Căușeni District (, ) is a district in the central part of Moldova, with the administrative center at Căușeni. The other major city in the district is Căinari. According to the 2014 Moldovan Census, the population of the district is 81,185.

History
The Căușeni District was the first district of Moldova to be recorded in 1455. The next localities of the region to be recorded were: Zaim, Cîrnățeni, Fîrlădeni, but not until the period 1535–1573. In the 16th-18th centuries, intensive agriculture and wine-making industries developed and population grew as a consequence.

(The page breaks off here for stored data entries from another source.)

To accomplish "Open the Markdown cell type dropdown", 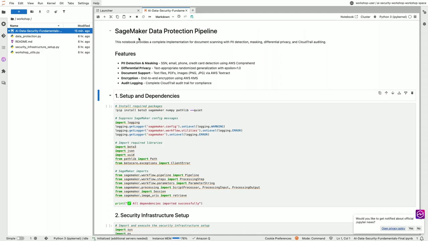I will tap(165, 17).
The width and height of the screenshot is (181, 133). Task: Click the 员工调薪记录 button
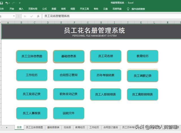[142, 76]
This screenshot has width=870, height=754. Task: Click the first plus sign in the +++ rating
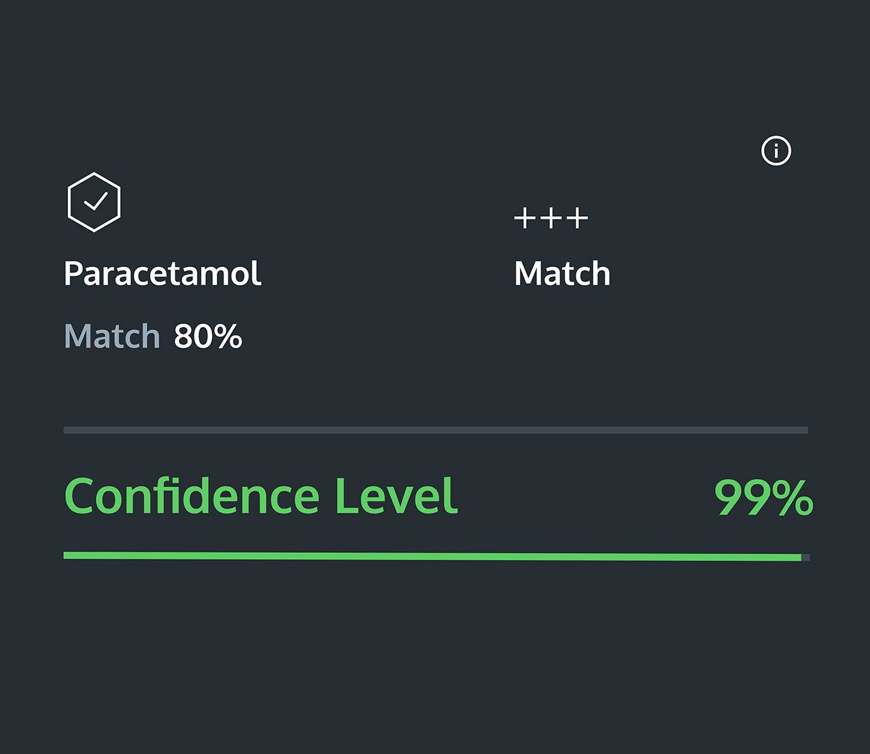click(523, 219)
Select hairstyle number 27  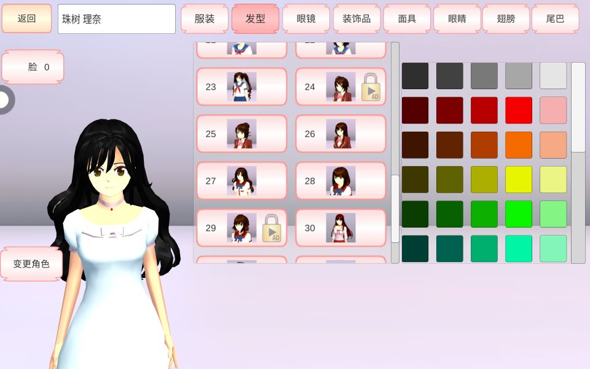[x=242, y=181]
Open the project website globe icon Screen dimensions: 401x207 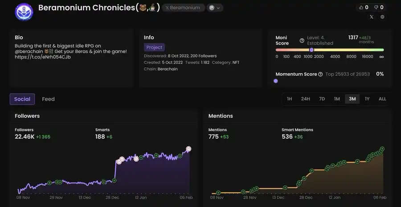[382, 17]
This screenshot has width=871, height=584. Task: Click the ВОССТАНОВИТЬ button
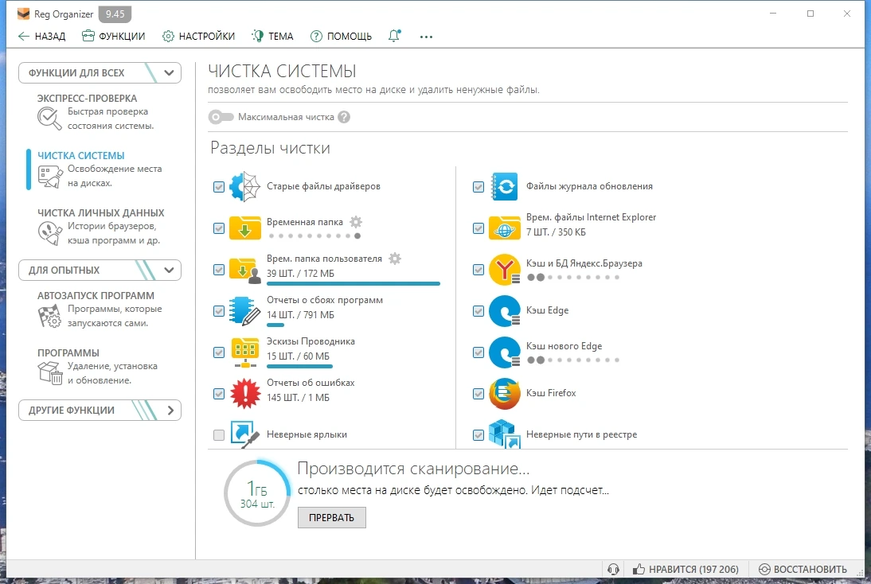click(x=803, y=569)
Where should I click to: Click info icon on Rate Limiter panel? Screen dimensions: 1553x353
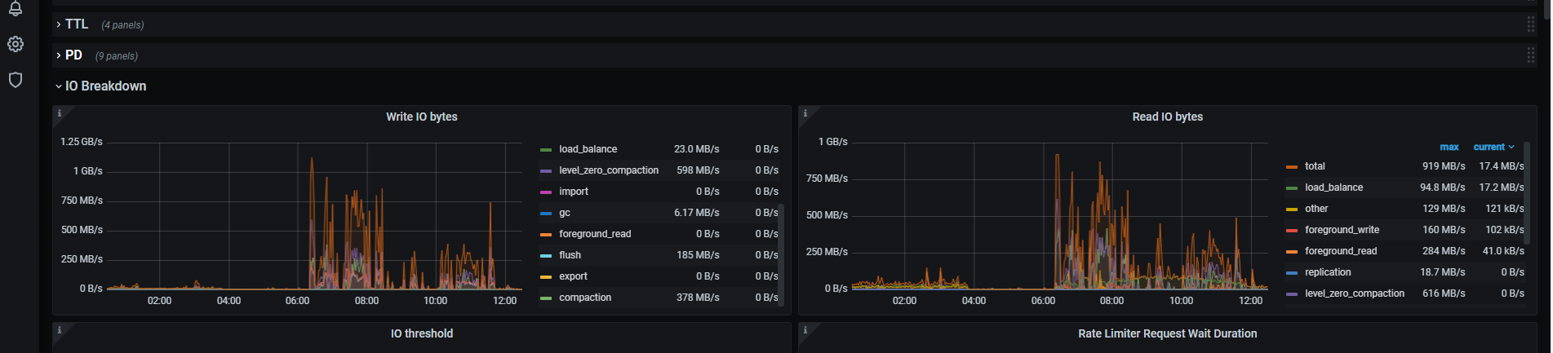(805, 330)
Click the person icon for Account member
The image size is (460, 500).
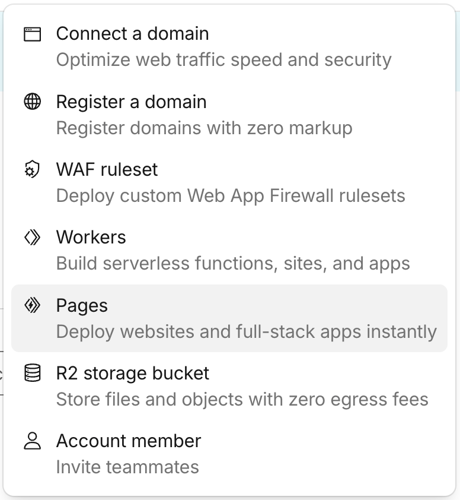pos(32,441)
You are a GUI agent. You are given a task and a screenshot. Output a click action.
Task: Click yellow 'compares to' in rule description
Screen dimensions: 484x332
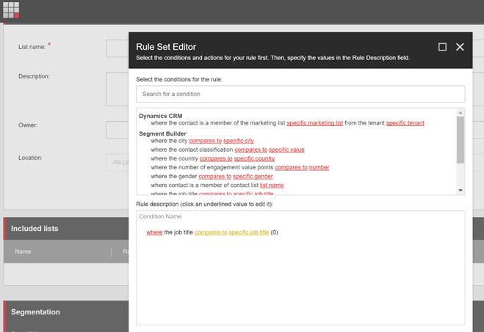point(210,232)
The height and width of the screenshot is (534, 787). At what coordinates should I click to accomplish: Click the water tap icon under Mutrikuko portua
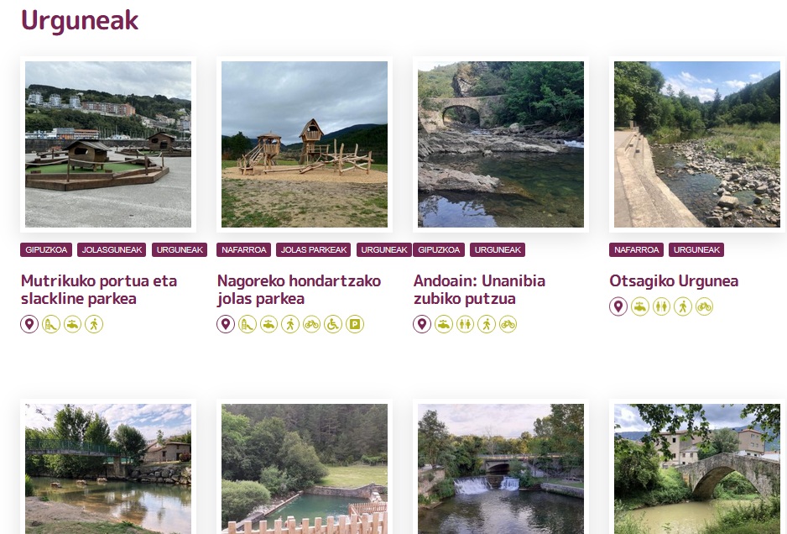(x=72, y=324)
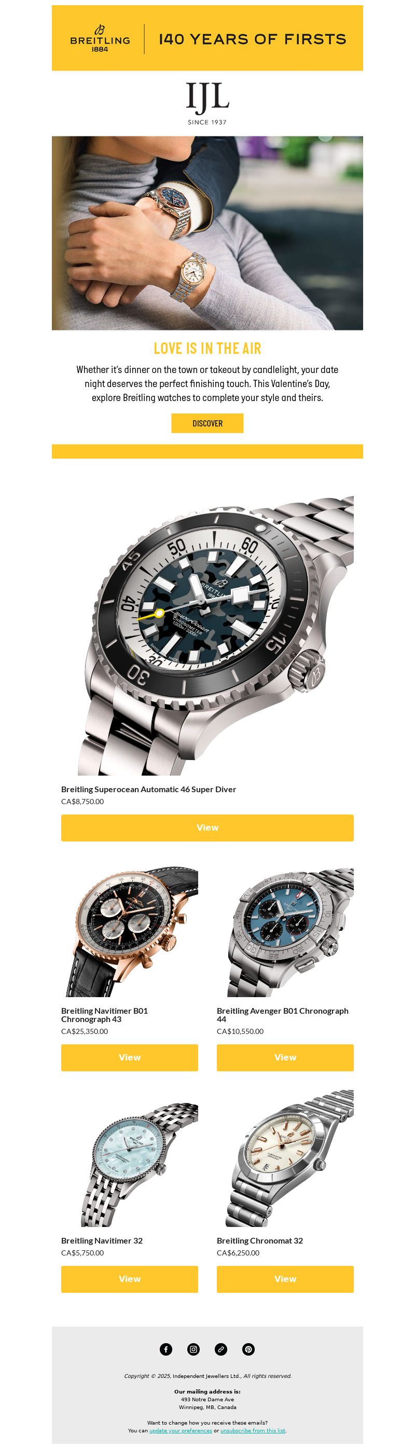
Task: Open the update your preferences link
Action: pos(181,1430)
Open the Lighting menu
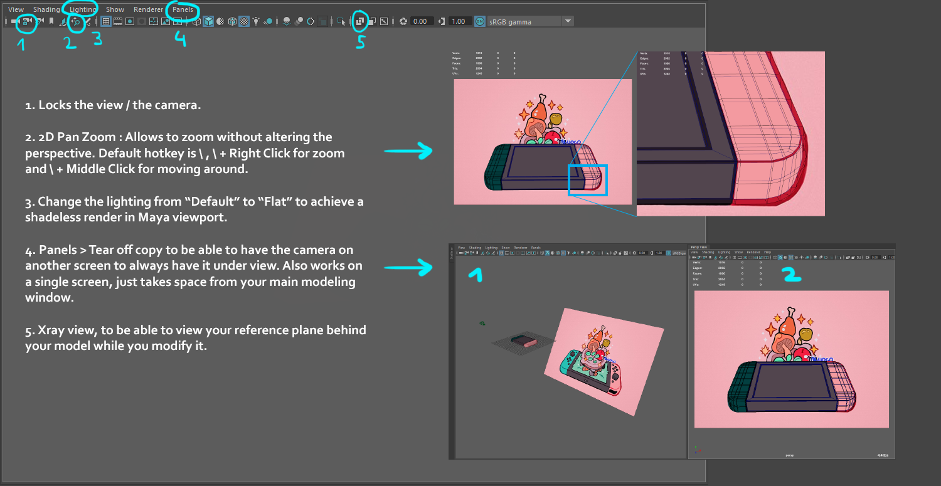Viewport: 941px width, 486px height. 83,9

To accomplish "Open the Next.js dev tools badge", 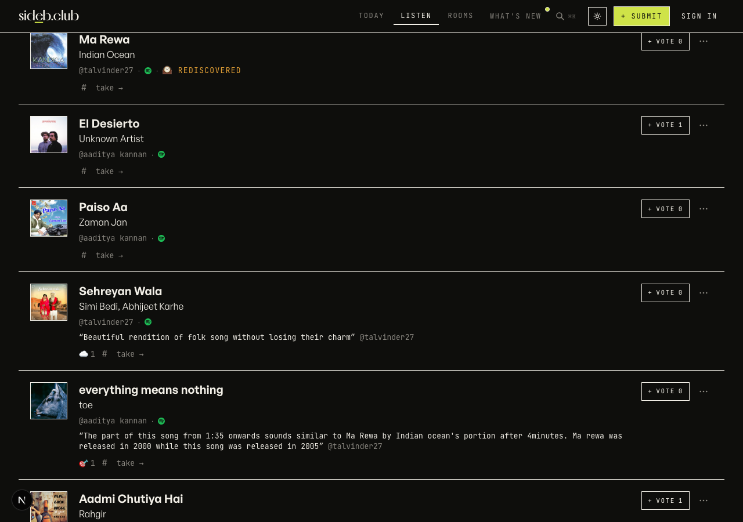I will tap(22, 500).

In 1761, in Căuşeni city, the Assumption Church was built with beautiful painted frescoes on the inside walls. In 1812, after the Russo-Turkish War (1806–1812), Bessarabia was occupied by the Russian Empire until 1917. During this period there was an intense Russification of the native population. In 1918, after the collapse of the Russian Empire, Bessarabia united with Romania. From 1918–1940 and again from 1941–1944 during the German occupation, the district became part of Tighina County. After the 1939 Molotov–Ribbentrop Pact, Bessarabia was occupied by the USSR in June 1940. In 1991 as a result of the proclamation of the Independence of Moldova, part of Căușeni District joined with Tighina County (1991–2003). In 2003 the district became an administrative unit of Moldova.

Geography
Căușeni District is located in the southern part of Moldova. It is bordered by the following districts: Ialoveni and Anenii Noi in the north, Slobozia District in the east, Ștefan Vodă District in the south-east, bordering in the south with Ukraine, and Cimișlia District in the west. The relief of the land is mostly flat, with maximum altitudes of 220–230 metres. The minimum altitude is 20–30 metres on the Lower Dniester plain. The land has a low intensity of erosion.

Climate
The district has a continental climate with an annual average district temperature of +10.5-11 °C. The July average temperature is +22-23 °C, and in January it is -4 °C. Annual precipitation 450–550 mm. Average wind speed is 2–5 metres/second.

Fauna
Typical European fauna, with the presence of such mammals such as foxes, hedgehogs, deer, wild boar, polecat, wild cat, ermine. and others. Of birds there are: partridges, crows, eagles, starlings, swallows, and more.

Flora
Forests of the district are composed of tree species such as oak, ash, hornbeam, linden, maple, walnut and others. Other common plants are: wormwood, knotweed, fescue, and nettle.

Rivers
Căușeni district is located in the Dniester River basin, whose main tributary is the Botna River (152 km). Most lakes are artificial in origin.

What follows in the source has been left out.